[MATERIAL TO PROCESS]:
= = = = = = =

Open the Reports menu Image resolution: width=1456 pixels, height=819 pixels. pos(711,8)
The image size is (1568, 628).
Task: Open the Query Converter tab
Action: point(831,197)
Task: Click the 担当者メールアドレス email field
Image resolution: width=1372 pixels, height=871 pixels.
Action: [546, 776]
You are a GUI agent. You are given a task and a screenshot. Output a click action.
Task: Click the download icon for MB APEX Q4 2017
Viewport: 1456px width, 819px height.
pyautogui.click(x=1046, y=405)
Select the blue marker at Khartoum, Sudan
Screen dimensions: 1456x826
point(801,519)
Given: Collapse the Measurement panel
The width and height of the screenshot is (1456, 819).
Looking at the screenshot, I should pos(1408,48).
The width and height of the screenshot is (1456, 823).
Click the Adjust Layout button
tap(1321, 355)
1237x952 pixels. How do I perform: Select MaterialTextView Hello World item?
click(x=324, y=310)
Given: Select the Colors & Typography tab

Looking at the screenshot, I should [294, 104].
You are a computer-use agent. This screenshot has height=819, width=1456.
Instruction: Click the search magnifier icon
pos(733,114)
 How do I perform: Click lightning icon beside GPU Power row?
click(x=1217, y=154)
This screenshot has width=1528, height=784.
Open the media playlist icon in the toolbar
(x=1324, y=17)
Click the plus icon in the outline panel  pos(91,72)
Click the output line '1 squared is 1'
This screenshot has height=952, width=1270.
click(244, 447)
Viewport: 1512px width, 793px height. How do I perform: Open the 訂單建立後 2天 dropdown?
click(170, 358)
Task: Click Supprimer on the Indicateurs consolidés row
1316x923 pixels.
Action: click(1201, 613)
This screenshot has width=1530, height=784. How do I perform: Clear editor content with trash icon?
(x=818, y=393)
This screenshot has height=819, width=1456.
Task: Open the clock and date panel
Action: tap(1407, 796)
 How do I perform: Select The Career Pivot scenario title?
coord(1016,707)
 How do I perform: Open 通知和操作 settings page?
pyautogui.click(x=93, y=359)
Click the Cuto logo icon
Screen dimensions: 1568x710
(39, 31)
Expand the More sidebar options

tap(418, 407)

= = = = = = =

[BRIEF]: Please repeat the material in full, keeping it exact.

[ANSWER BOX]:
Open the Reports menu Image resolution: width=1456 pixels, height=819 pixels. pos(711,8)
The image size is (1568, 628).
Task: Open the Query Converter tab
Action: point(831,197)
Task: Click the 担当者メールアドレス email field
Image resolution: width=1372 pixels, height=871 pixels.
Action: [546, 776]
You are a GUI agent. You are given a task and a screenshot. Output a click action.
Task: Click the download icon for MB APEX Q4 2017
Viewport: 1456px width, 819px height.
pyautogui.click(x=1046, y=405)
Select the blue marker at Khartoum, Sudan
Screen dimensions: 1456x826
point(801,519)
Given: Collapse the Measurement panel
The width and height of the screenshot is (1456, 819).
Looking at the screenshot, I should pos(1408,48).
The width and height of the screenshot is (1456, 823).
Click the Adjust Layout button
tap(1321, 355)
1237x952 pixels. How do I perform: Select MaterialTextView Hello World item?
click(x=324, y=310)
Given: Select the Colors & Typography tab

Looking at the screenshot, I should [294, 104].
You are a computer-use agent. This screenshot has height=819, width=1456.
Instruction: Click the search magnifier icon
pos(733,114)
 How do I perform: Click lightning icon beside GPU Power row?
click(x=1217, y=154)
This screenshot has width=1528, height=784.
Open the media playlist icon in the toolbar
(x=1324, y=17)
Click the plus icon in the outline panel  pos(91,72)
Click the output line '1 squared is 1'
This screenshot has height=952, width=1270.
click(244, 447)
Viewport: 1512px width, 793px height. How do I perform: Open the 訂單建立後 2天 dropdown?
click(170, 358)
Task: Click Supprimer on the Indicateurs consolidés row
1316x923 pixels.
Action: click(1201, 613)
This screenshot has width=1530, height=784. How do I perform: Clear editor content with trash icon?
(x=818, y=393)
This screenshot has height=819, width=1456.
Task: Open the clock and date panel
Action: tap(1407, 796)
 How do I perform: Select The Career Pivot scenario title?
coord(1016,707)
 How do I perform: Open 通知和操作 settings page?
pyautogui.click(x=93, y=359)
Click the Cuto logo icon
Screen dimensions: 1568x710
(39, 31)
Expand the More sidebar options

tap(418, 407)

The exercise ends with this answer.